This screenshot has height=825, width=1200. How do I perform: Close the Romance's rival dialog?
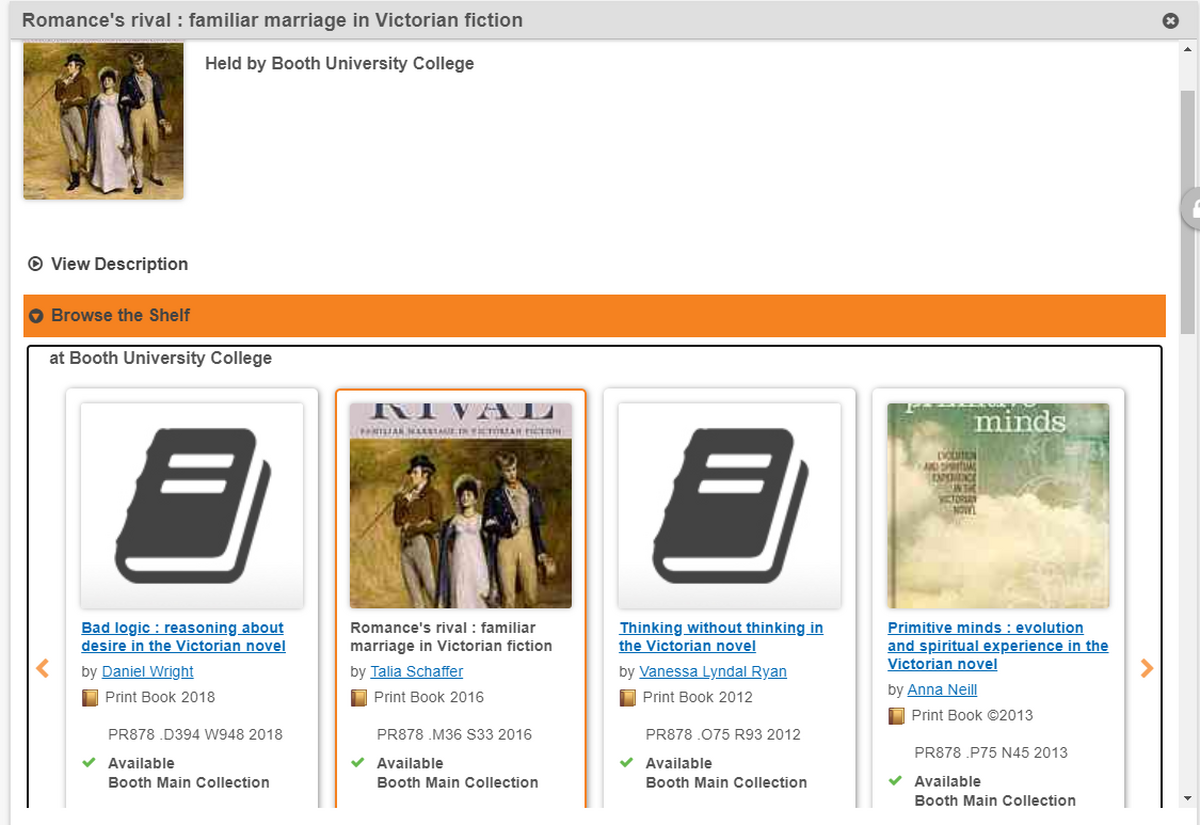1170,21
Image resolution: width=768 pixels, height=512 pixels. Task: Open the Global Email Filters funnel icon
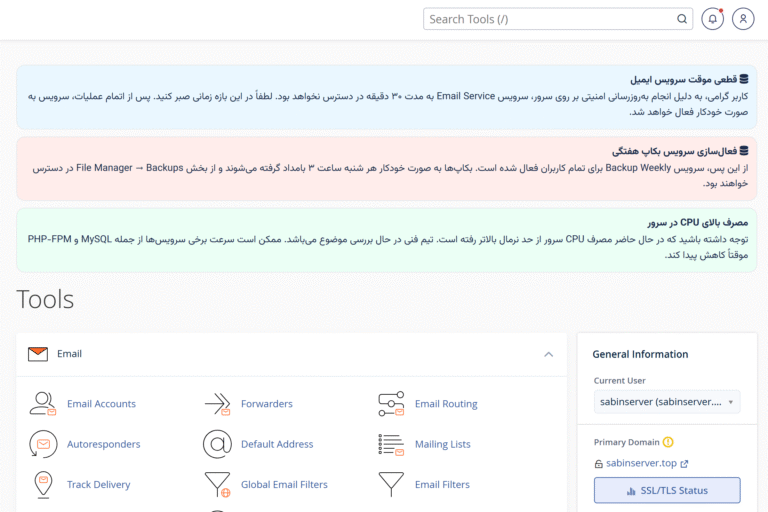tap(217, 485)
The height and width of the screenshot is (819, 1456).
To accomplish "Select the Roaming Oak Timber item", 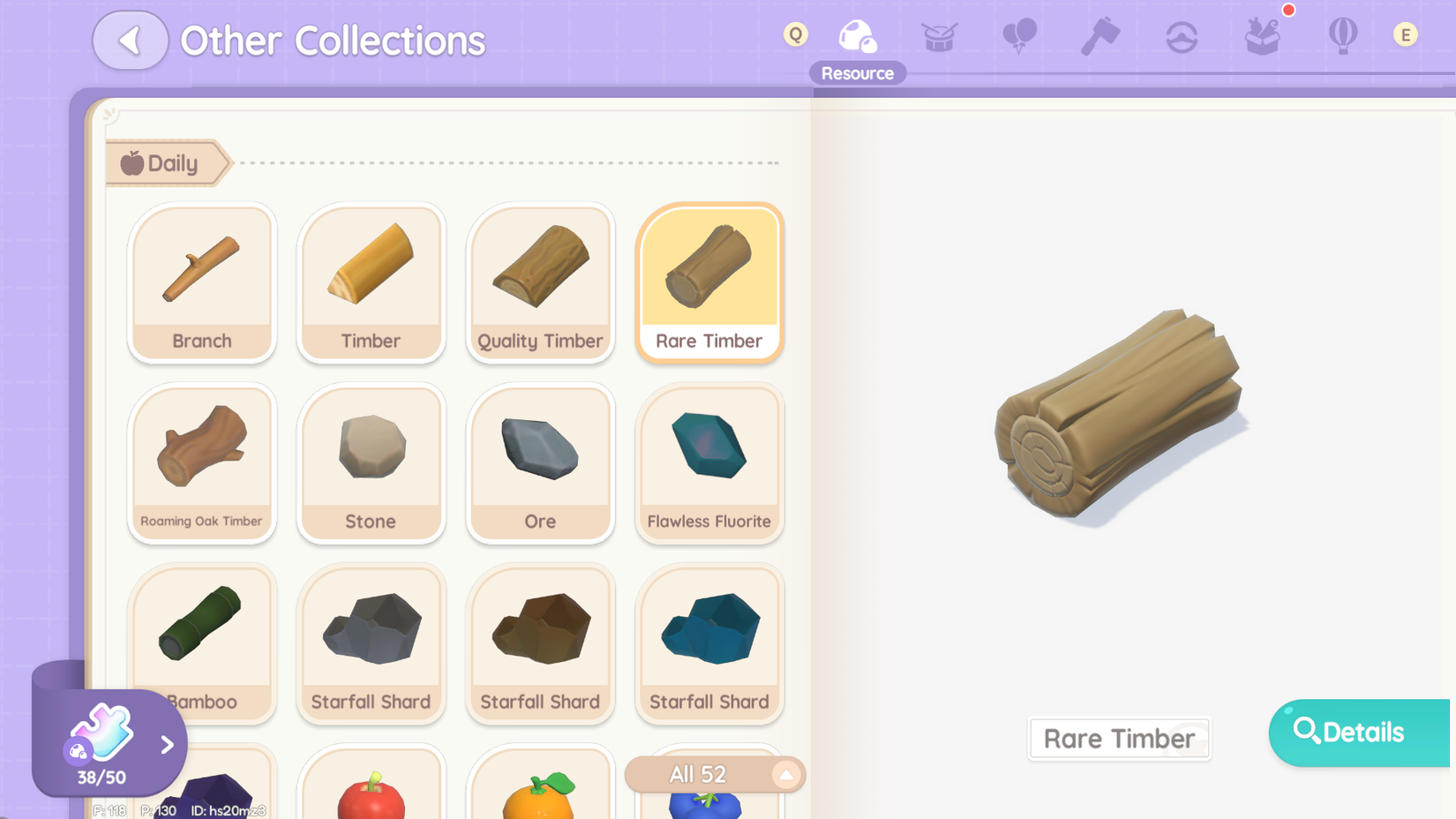I will pos(202,463).
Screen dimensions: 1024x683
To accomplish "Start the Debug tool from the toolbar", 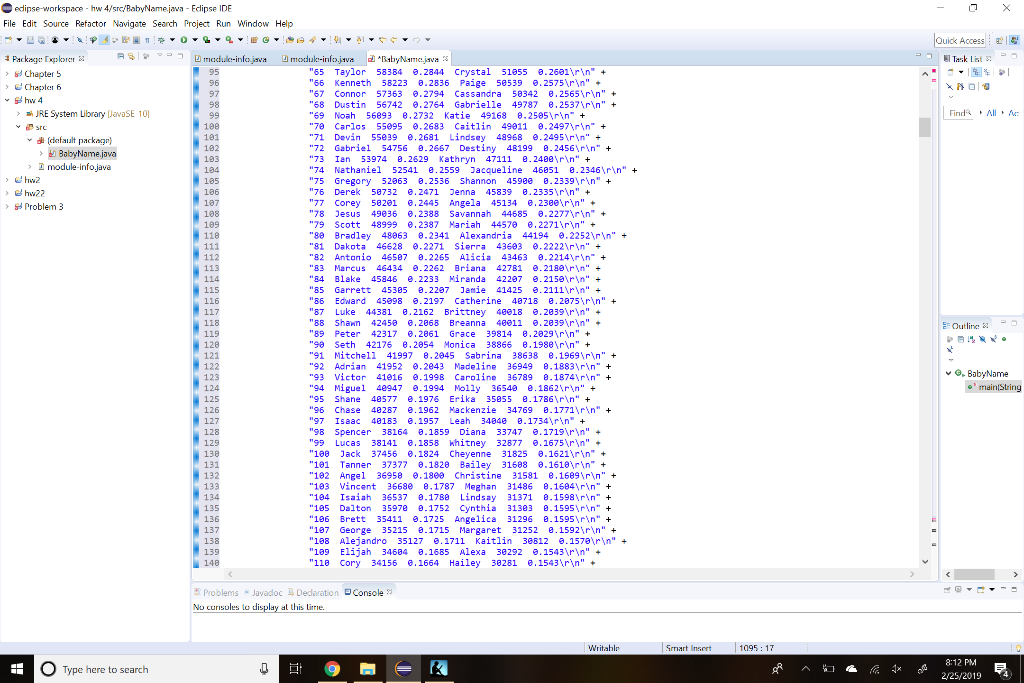I will [x=161, y=40].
**********
PROBLEM TO WORK ON.
The answer must be an exact copy of the lines above, from the start of the records through the line with "The height and", and of nothing else; no pictures belong in it.

EXERCISE RESPONSE.
This screenshot has height=825, width=1200. How do I perform: Close the Romance's rival dialog?
1170,21
Image resolution: width=768 pixels, height=512 pixels. Task: Open the Global Email Filters funnel icon
tap(217, 485)
The height and width of the screenshot is (819, 1456).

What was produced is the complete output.